Dean Rehman, Rhodri Meilir, Sion Pritchard
John is the walking embodiment of Welshness; awkward, gruff, blunt – but not imposing; he embodies a fundamentally loveable revolutionary underdog who never forgets to say ‘thank you’ and makes us laugh with his ‘oh-that’s-very-kind-of-you’ polite refusal of violent insurrection and guns. ‘We are in the fight of our lives’, John beseeches in his climactic fundraising monologue – a heartfelt existential questioning of a miner’s life and purpose.

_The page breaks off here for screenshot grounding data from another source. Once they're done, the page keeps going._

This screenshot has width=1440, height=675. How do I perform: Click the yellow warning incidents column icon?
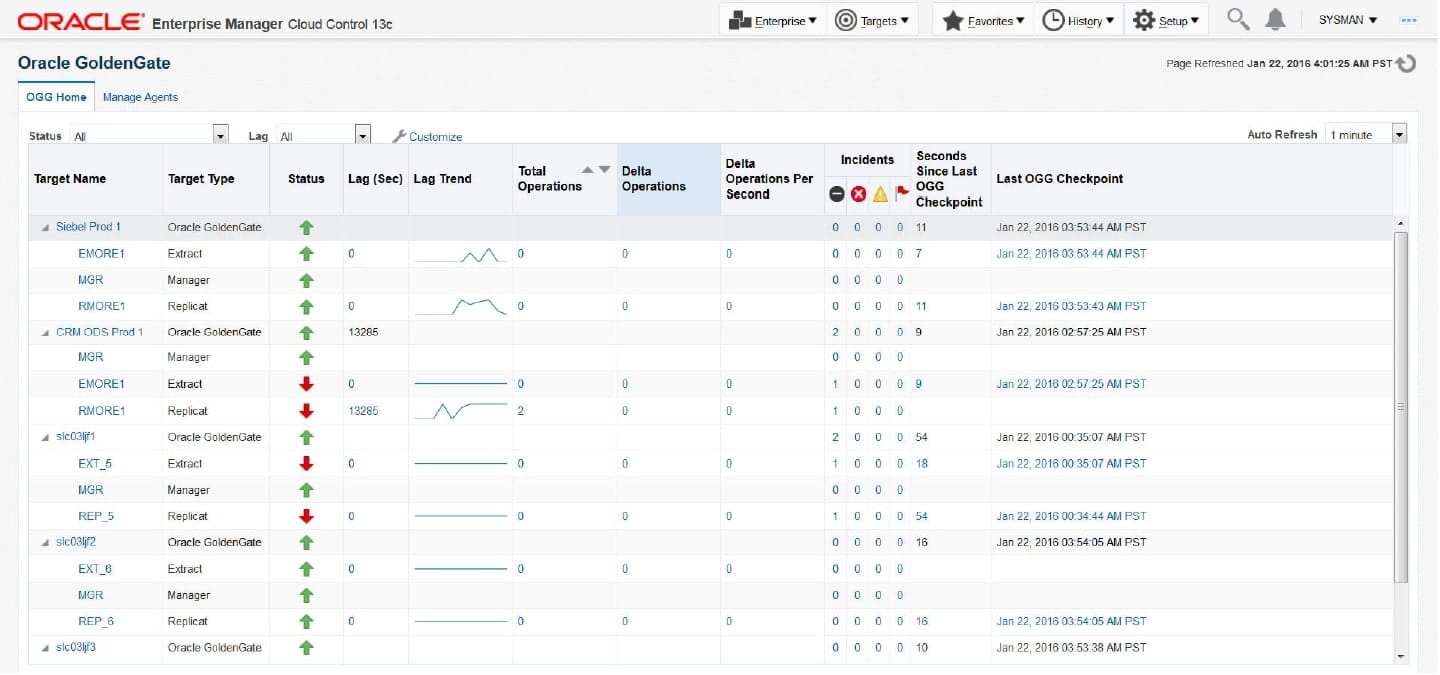pyautogui.click(x=880, y=194)
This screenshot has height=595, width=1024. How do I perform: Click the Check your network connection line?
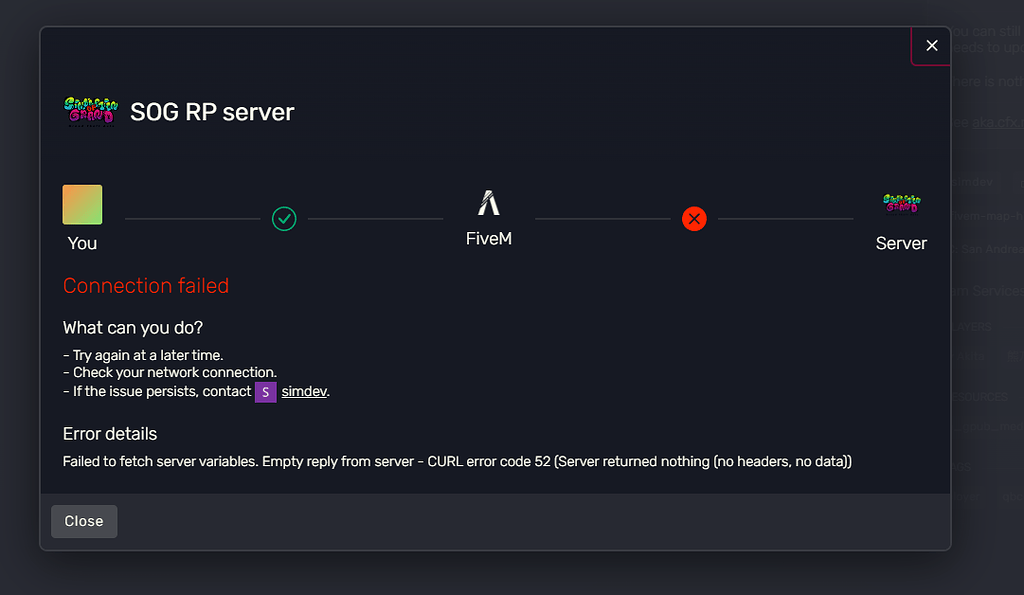point(170,372)
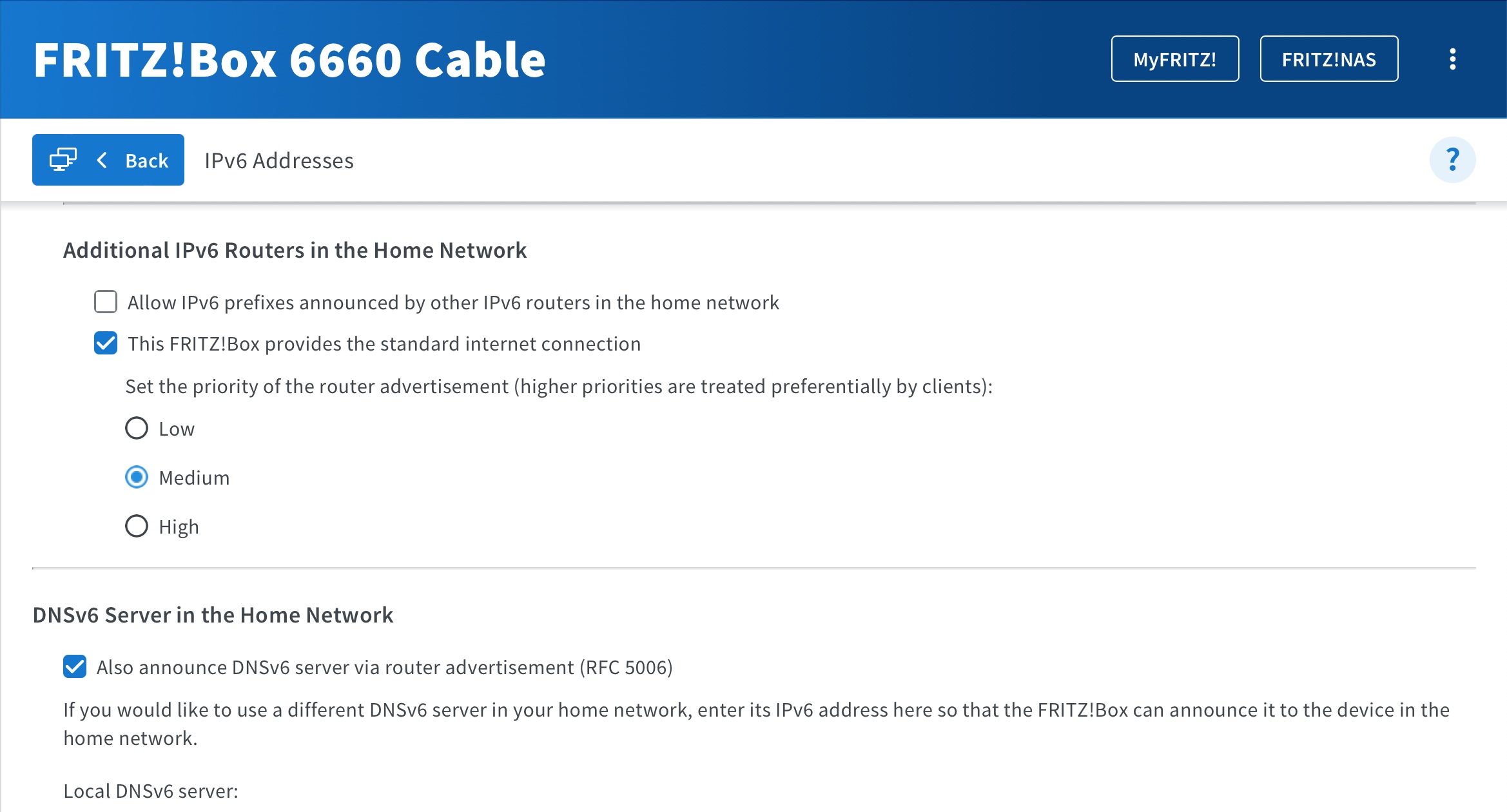
Task: Enable the Allow IPv6 prefixes checkbox
Action: tap(106, 302)

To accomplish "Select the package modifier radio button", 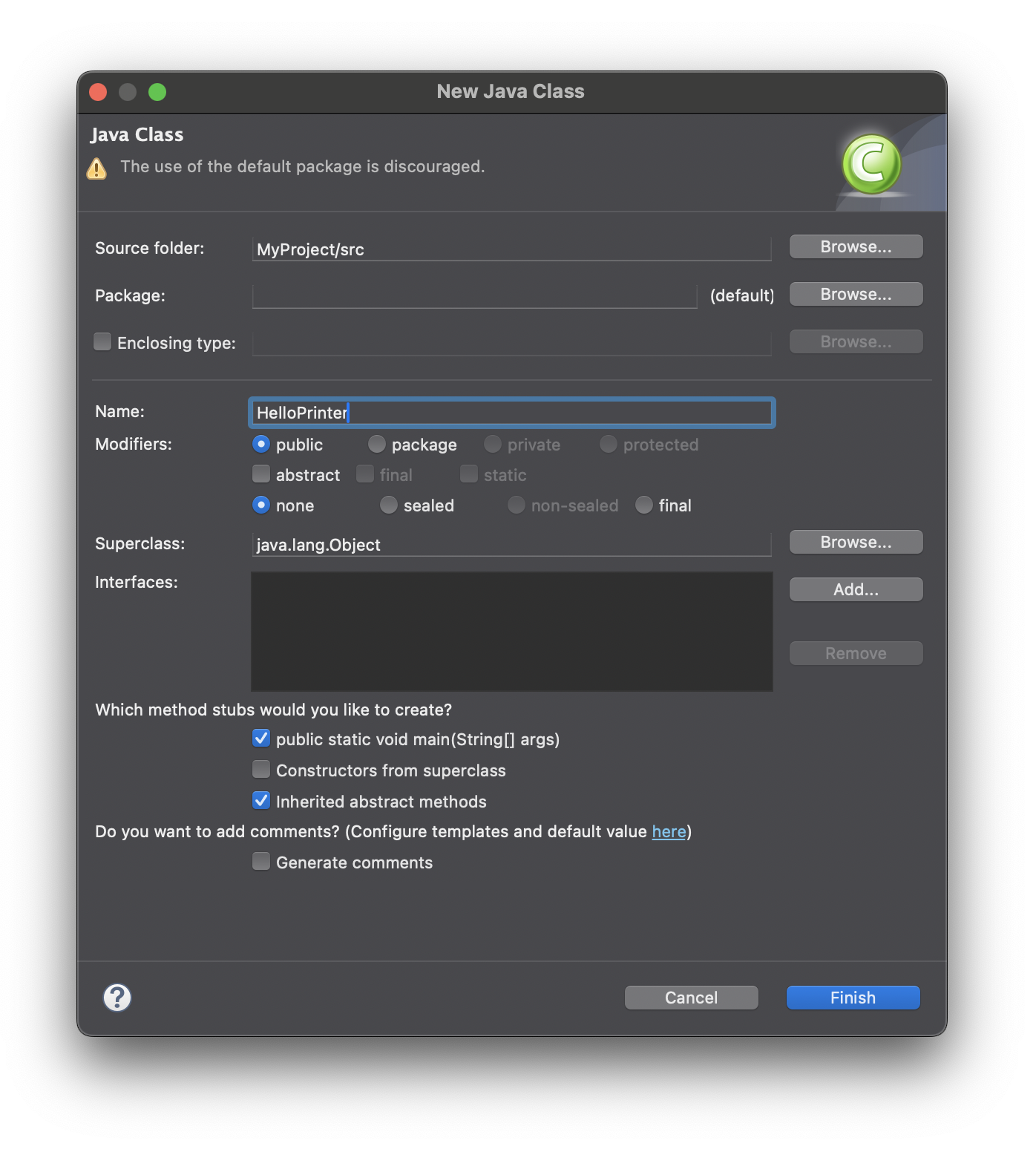I will click(x=377, y=444).
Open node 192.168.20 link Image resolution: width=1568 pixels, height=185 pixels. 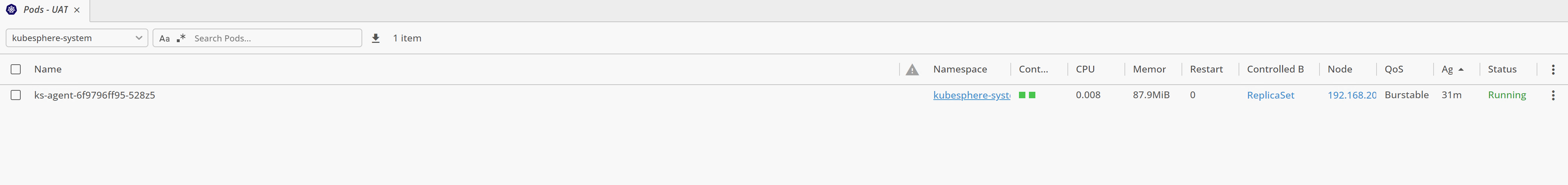pos(1351,95)

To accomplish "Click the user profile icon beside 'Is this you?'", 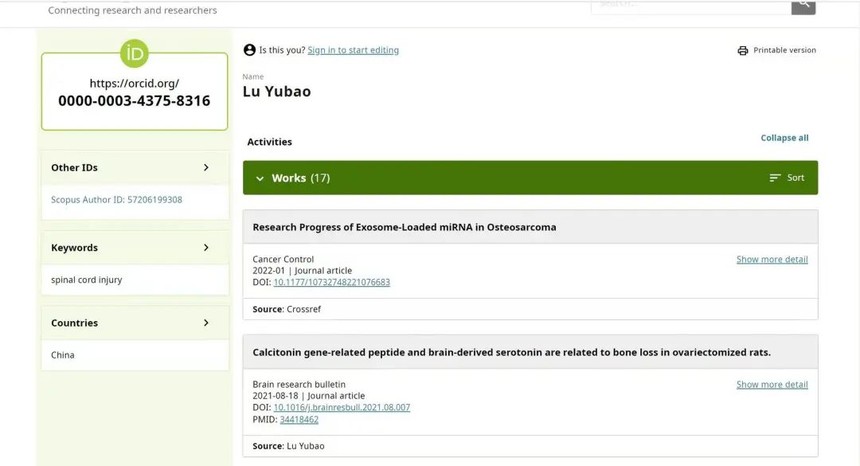I will click(x=250, y=50).
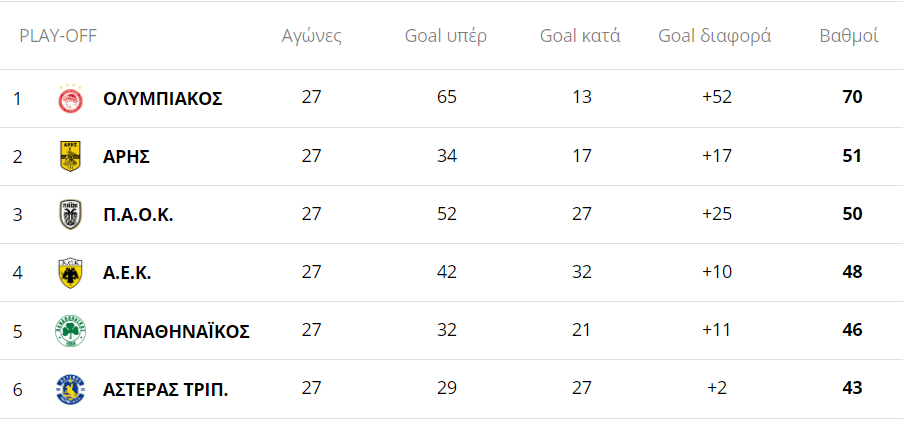
Task: Click the AEK club crest icon
Action: (70, 272)
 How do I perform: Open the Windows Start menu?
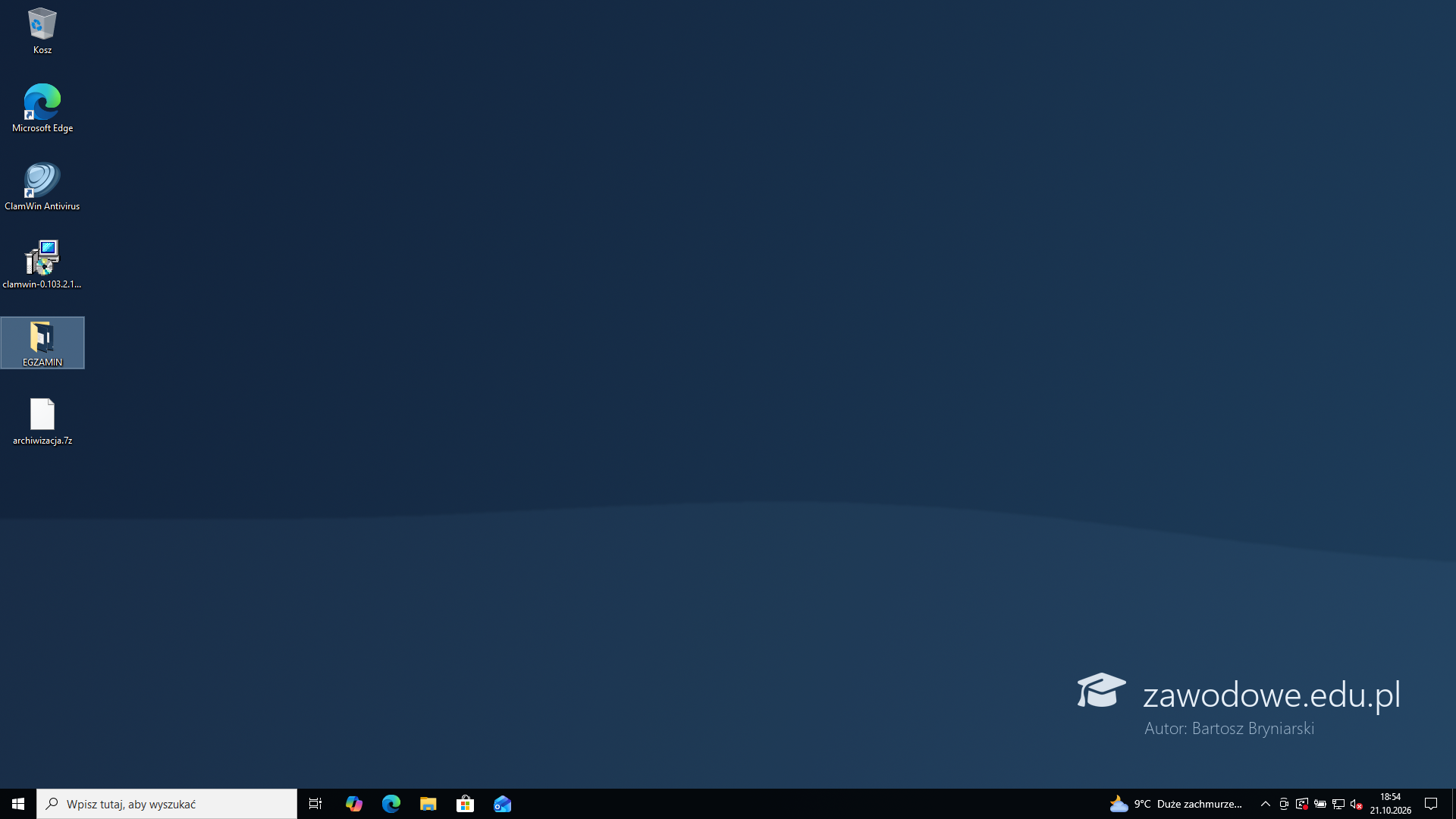18,804
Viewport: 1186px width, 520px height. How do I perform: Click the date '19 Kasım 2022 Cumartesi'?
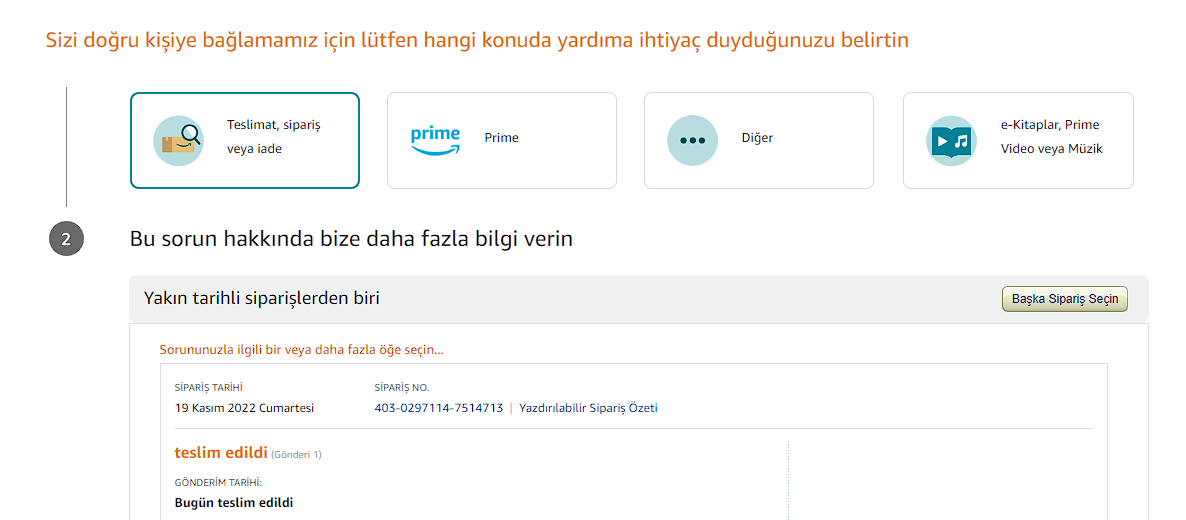tap(244, 408)
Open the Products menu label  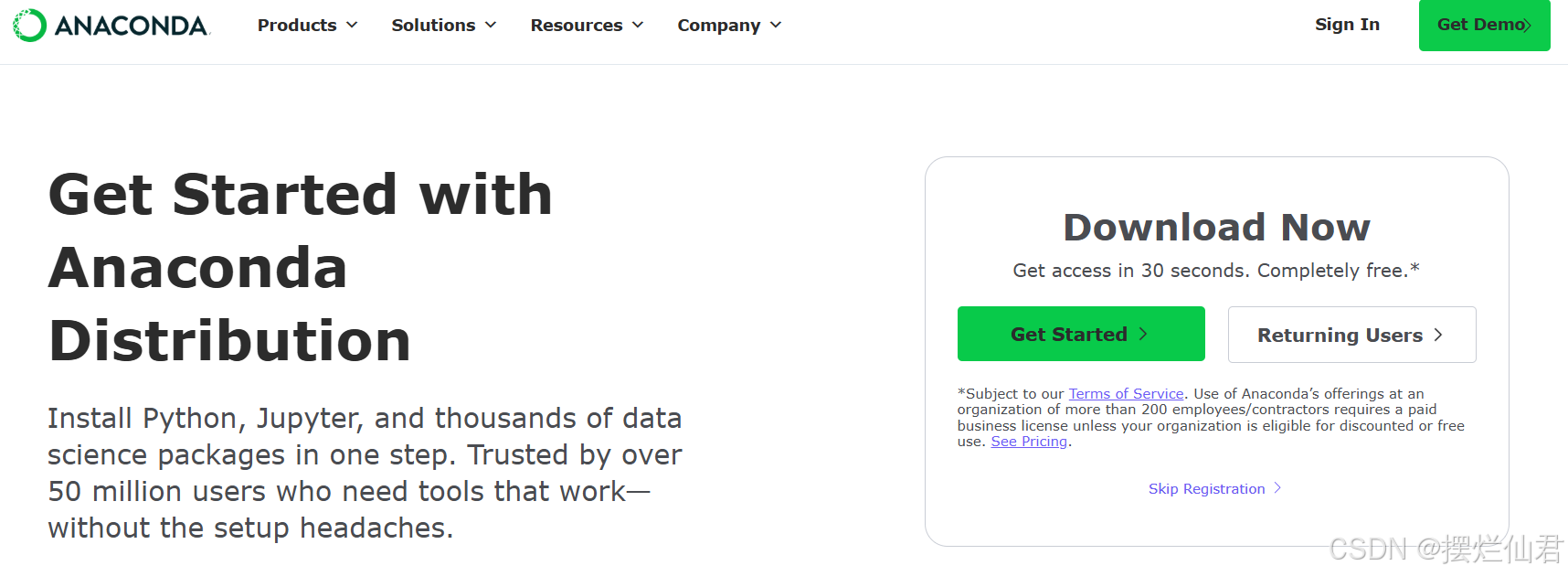(297, 26)
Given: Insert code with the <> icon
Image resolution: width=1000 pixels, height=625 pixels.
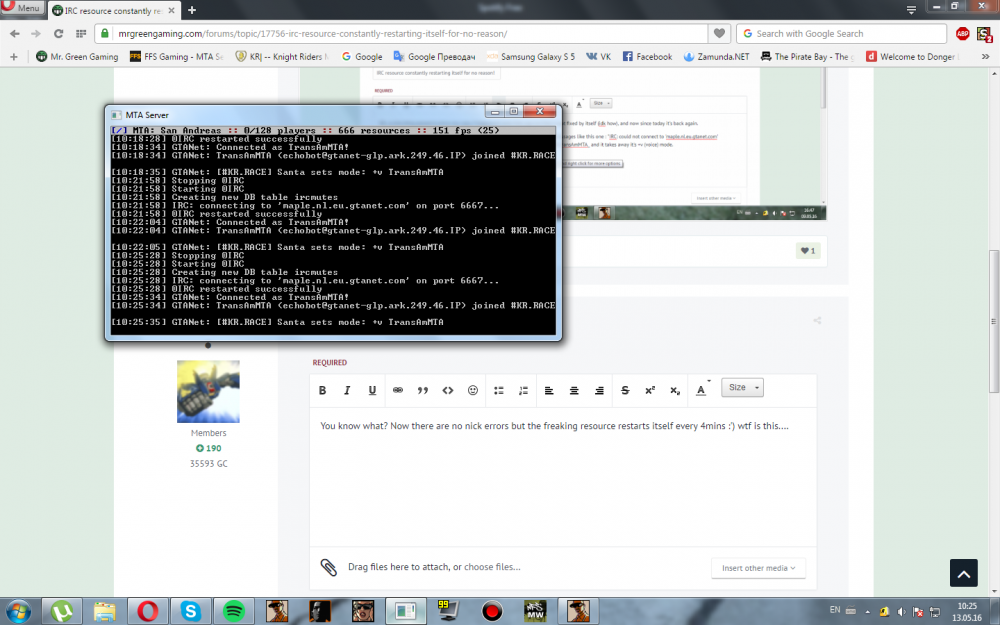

Caught up in the emotional epic of their excursions, the men leave behind their dutiful, even passive wives and families. John’s wife Penny (Sara Gregory) unfaltering supports her community at the food bank; pregnant in poverty, life for Penny is as tough as the brutalist backdrop of industrial cement squares behind her as part of Carl Davies’ design. Confined to domestic desperation and seemingly always folding laundry, Penny’s character risks playing into a World War II Rosie the Riveter stereotype of ‘girls-on-the-home-front’ – a tired trope that only swerves out the way just in time for the end. Penny’s closing monologue hammers home the direct effect of the political on the personal as she vehemently stresses ‘We are not a prize for bravery’. The emotional epicentre of the play, it is clear that Penny’s character was written by someone who was raised in awe of Welsh women.
Sara Gregory and Lisa Zahra
Some scenes have a tendency to drag, such as John’s journey through ‘the underworld’, and the constant flittering between moments of swearing and stage violence with broad simplistic comedy mainly offers comedic relief but does sometimes fall flatly into anticlimax. The Nutscracker-esque cameos from the supporting international associations such as Lesbians and Gay Support The Miners, The Australian Miners’ Federation and the Libyan Revolutionaries (Colonel Gaddafi, no less) amongst many more, spotlight the international moral and financial assistance received. Still, they risk being tokenistically categorised as ‘other’ – their cultures fall short of being represented as anything more than ‘not Welsh’.
Most stimulating is the play’s ‘meta’ engagement with the audience. The play depicts a stage within a stage at various occasions in the narrative, such as at the end when John joins the audience as a fellow spectator of a revolutionary symposium, (commanded by the chameleonic Lisa Zahra) which directly calls upon us to rise against the capitalist machine.
Ensemble
The threads of Greek reference run smoothly from beginning to end, most significantly the play’s representation of ‘Xenia’ – the ancient Greek concept of hospitality and relationships. The ending is faithful to history; Odyssey ‘84 reanimates the tragic fall of the miners as the strike falls apart – but is more concerned with depicting the people of Wales being there for each other. The miner’s ethos of ‘solidarity forever’ echoes the way individuals in the communities help each other in times of need. Swearing revolutionary allegiance or providing neighbours with toilet roll – the play’s moral apotheosis urges us to ‘Give without remembering and receive without forgetting’. The playtext has a life-affirming humanity that truly reflects Welsh identity; championing the muscular warmth of a nation that has forged a profound legacy of shared struggle and solidarity.
Odyssey ‘84 illustrates how the ancient dramatic form grasps the contemporary imagination with fervour; Homer’s ancient poem is seamlessly rendered into an emotionally vivid meditation on contemporary Welsh identity.